» **WHAT THIS TASK INVOLVES**
Format as a numbered list the lines beginning at the one containing "The image size" and ending after the one containing "The height and width of the screenshot is (493, 749).", with blank lines omitted and the pictures excluded.

» **MATERIAL SUPPLIED**
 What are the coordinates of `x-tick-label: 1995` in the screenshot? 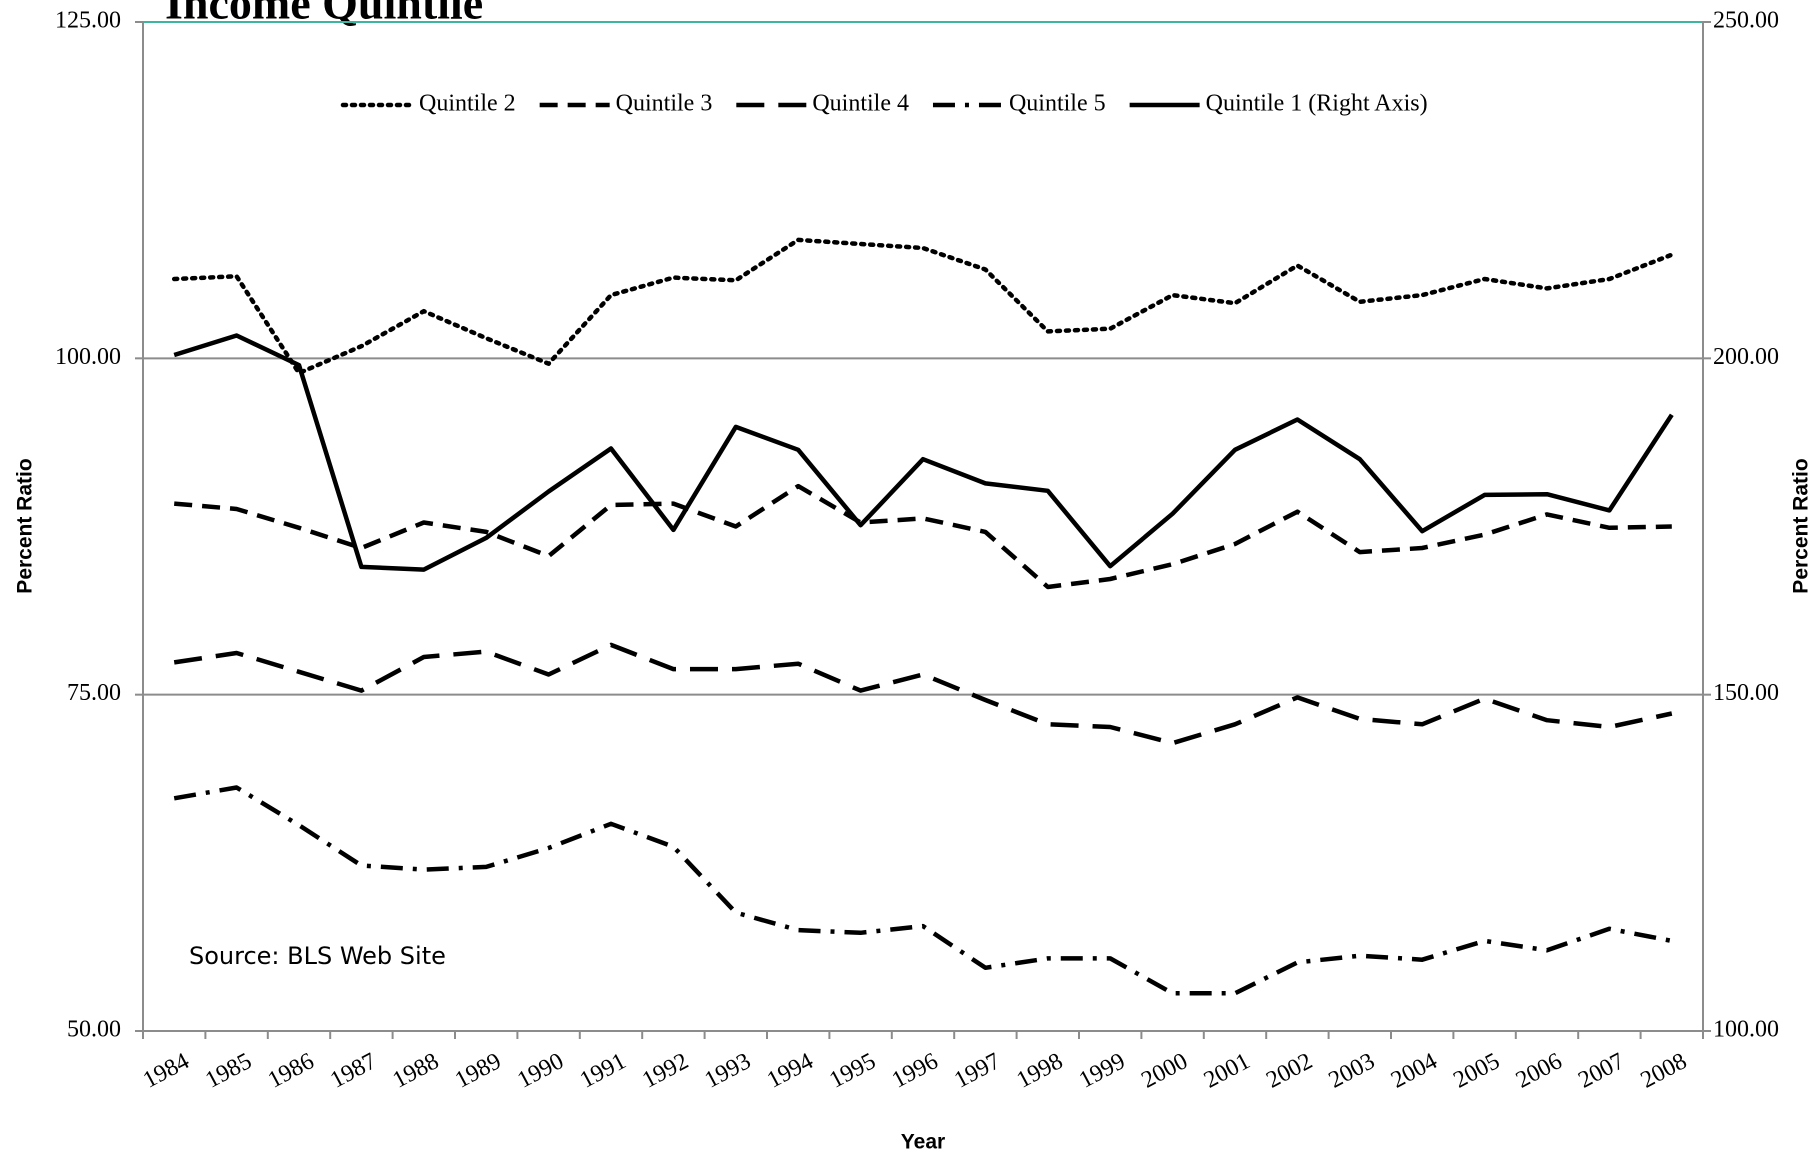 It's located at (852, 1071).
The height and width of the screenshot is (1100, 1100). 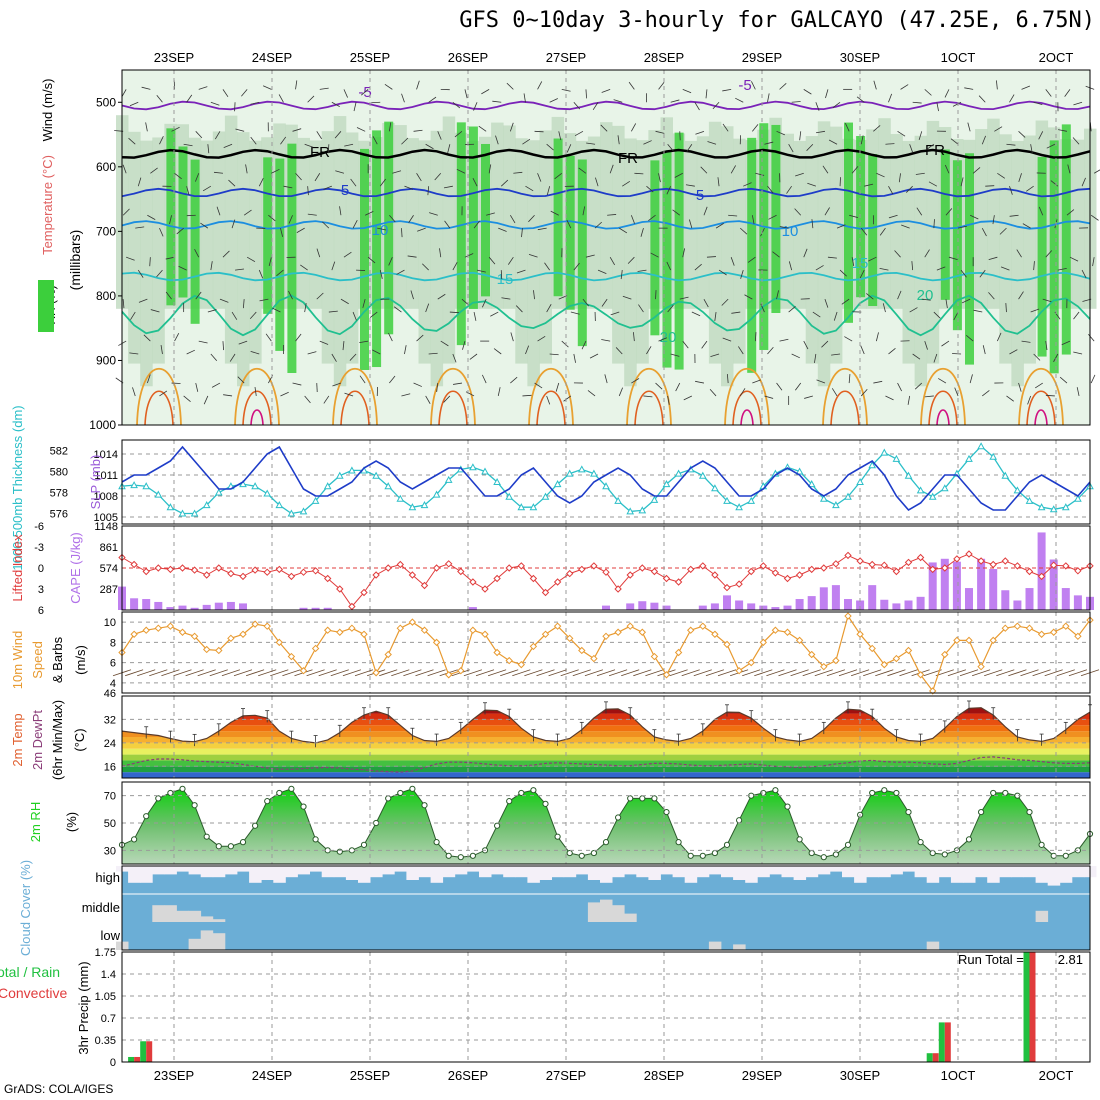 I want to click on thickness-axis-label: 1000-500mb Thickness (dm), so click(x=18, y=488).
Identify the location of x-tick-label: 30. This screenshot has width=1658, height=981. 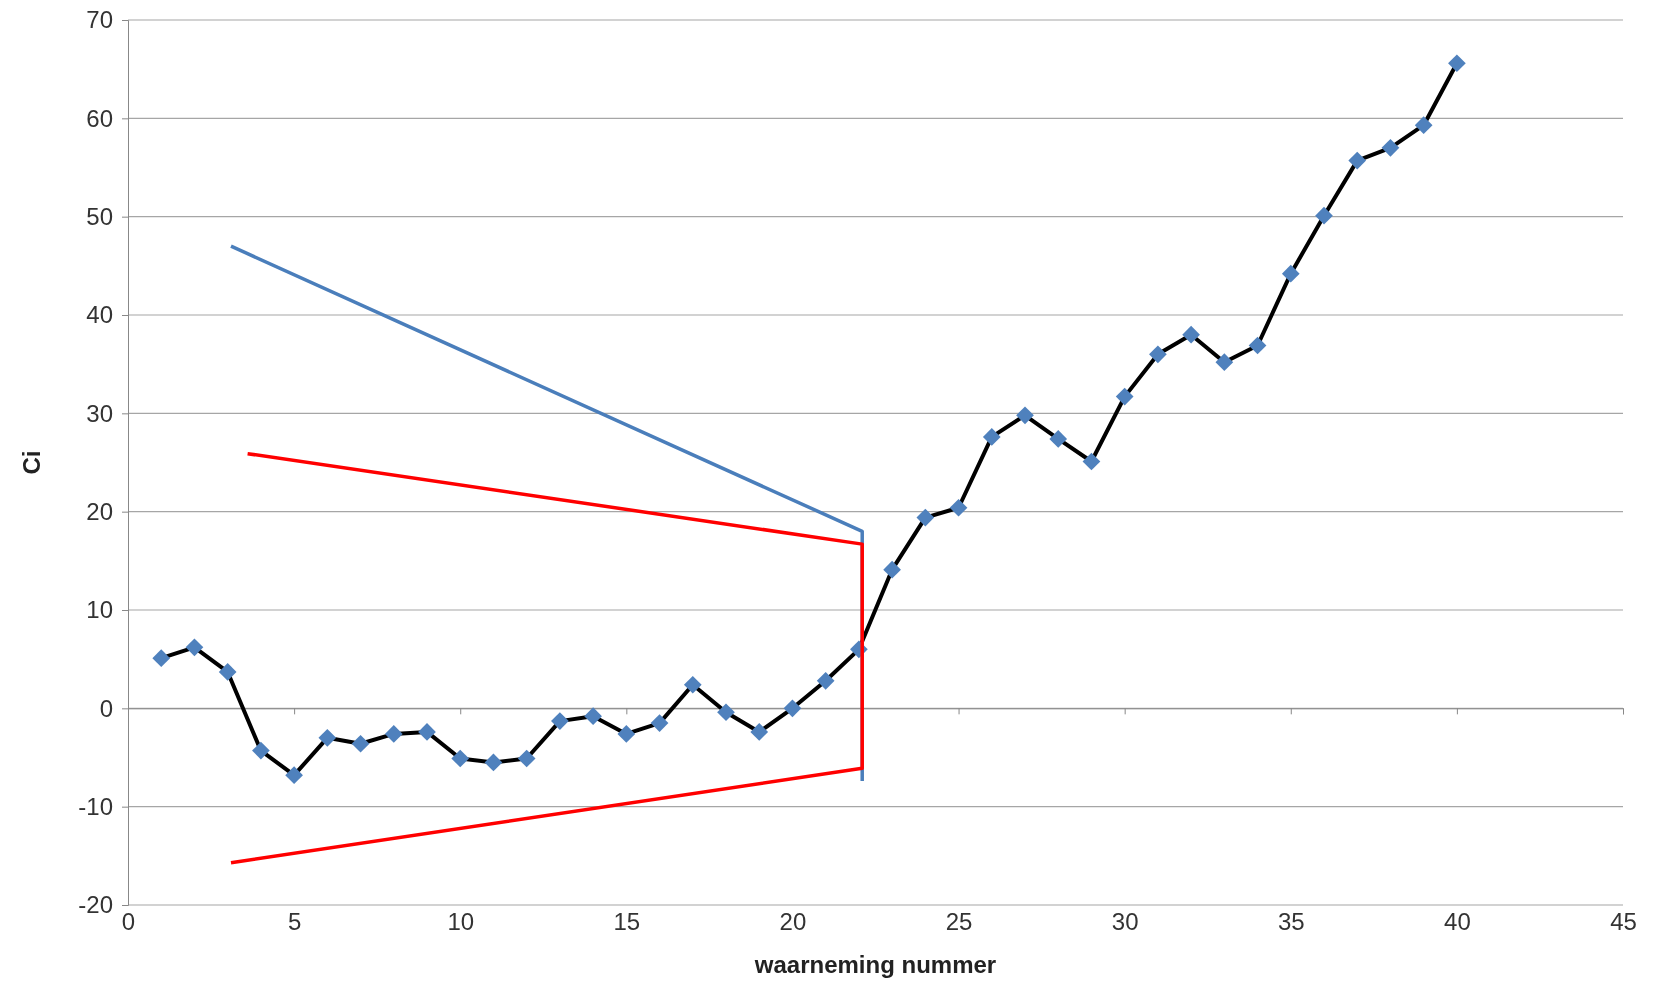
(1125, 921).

...

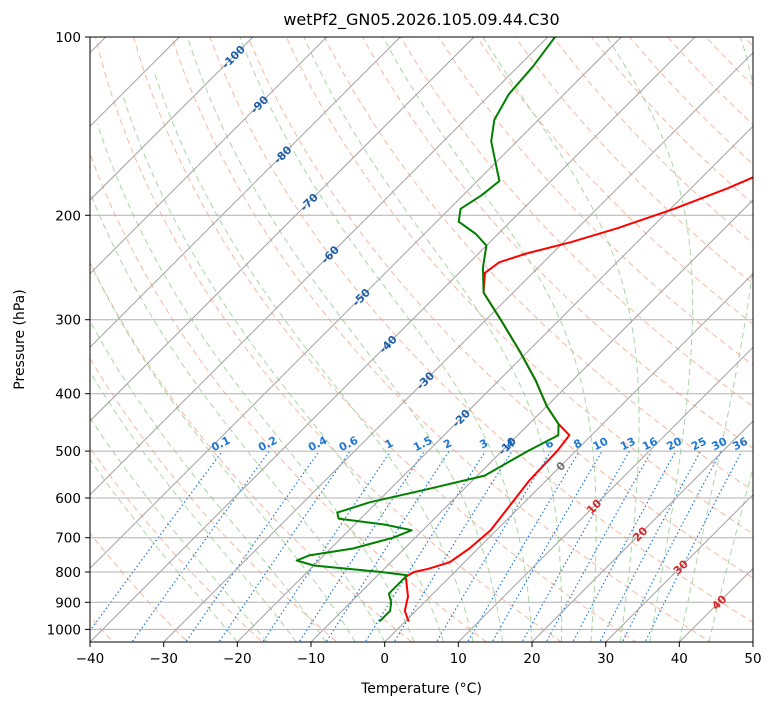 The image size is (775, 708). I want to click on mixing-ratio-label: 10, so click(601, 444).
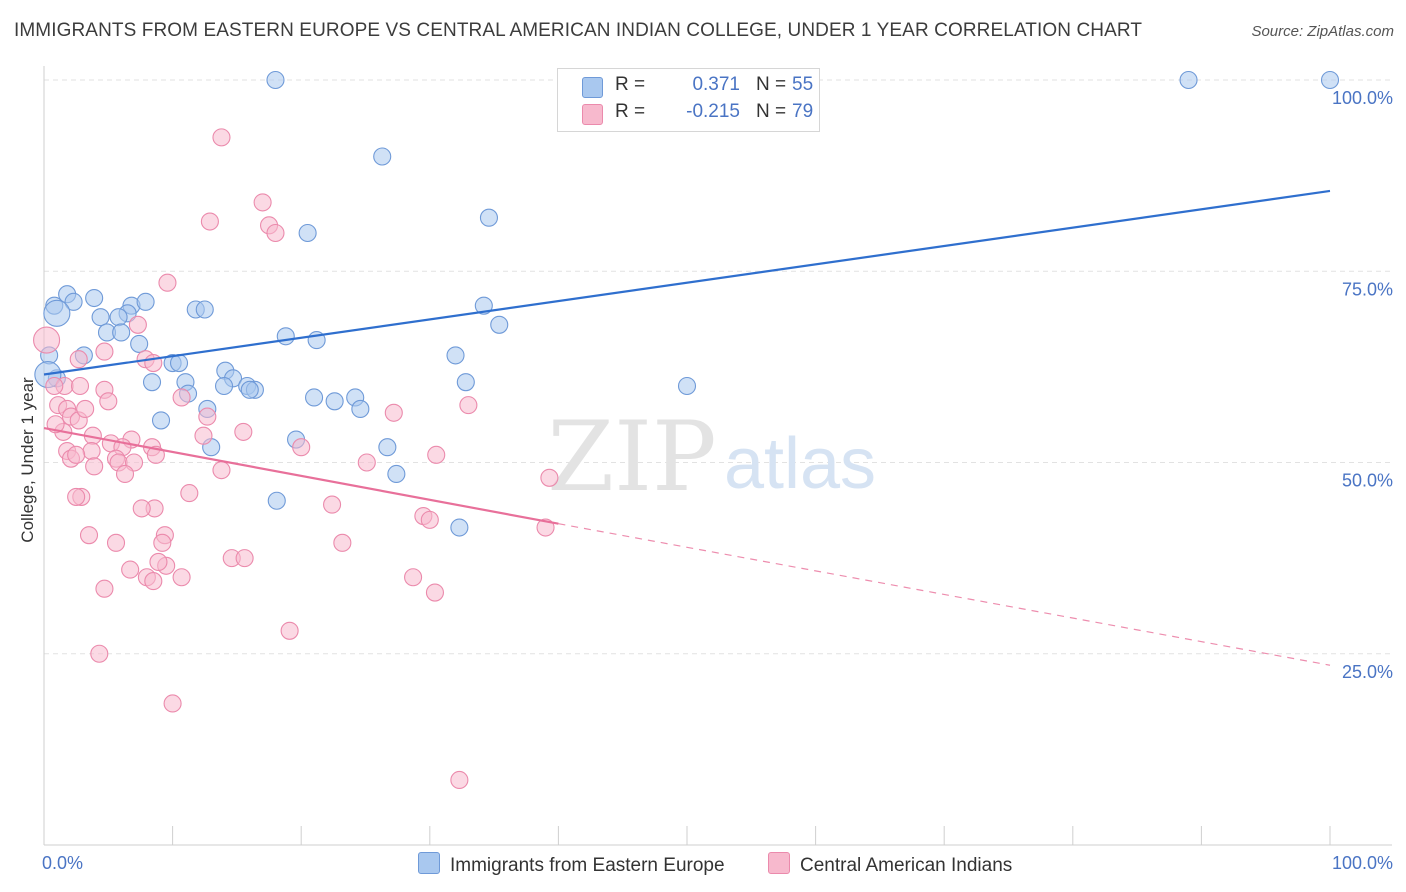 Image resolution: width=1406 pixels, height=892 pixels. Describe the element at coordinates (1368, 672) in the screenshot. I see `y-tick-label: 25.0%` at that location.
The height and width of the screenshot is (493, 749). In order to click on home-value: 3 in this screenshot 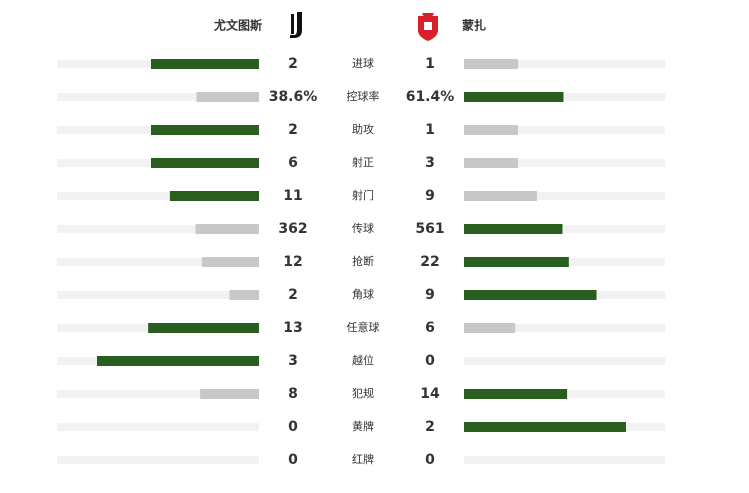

» **ANSWER TO THIS TASK**
1.  The image size is (775, 708). I want to click on mixing-ratio-label: 10, so click(601, 444).
2.  Image resolution: width=1406 pixels, height=892 pixels. Describe the element at coordinates (1368, 672) in the screenshot. I see `y-tick-label: 25.0%` at that location.
3. The height and width of the screenshot is (493, 749). In order to click on home-value: 3 in this screenshot 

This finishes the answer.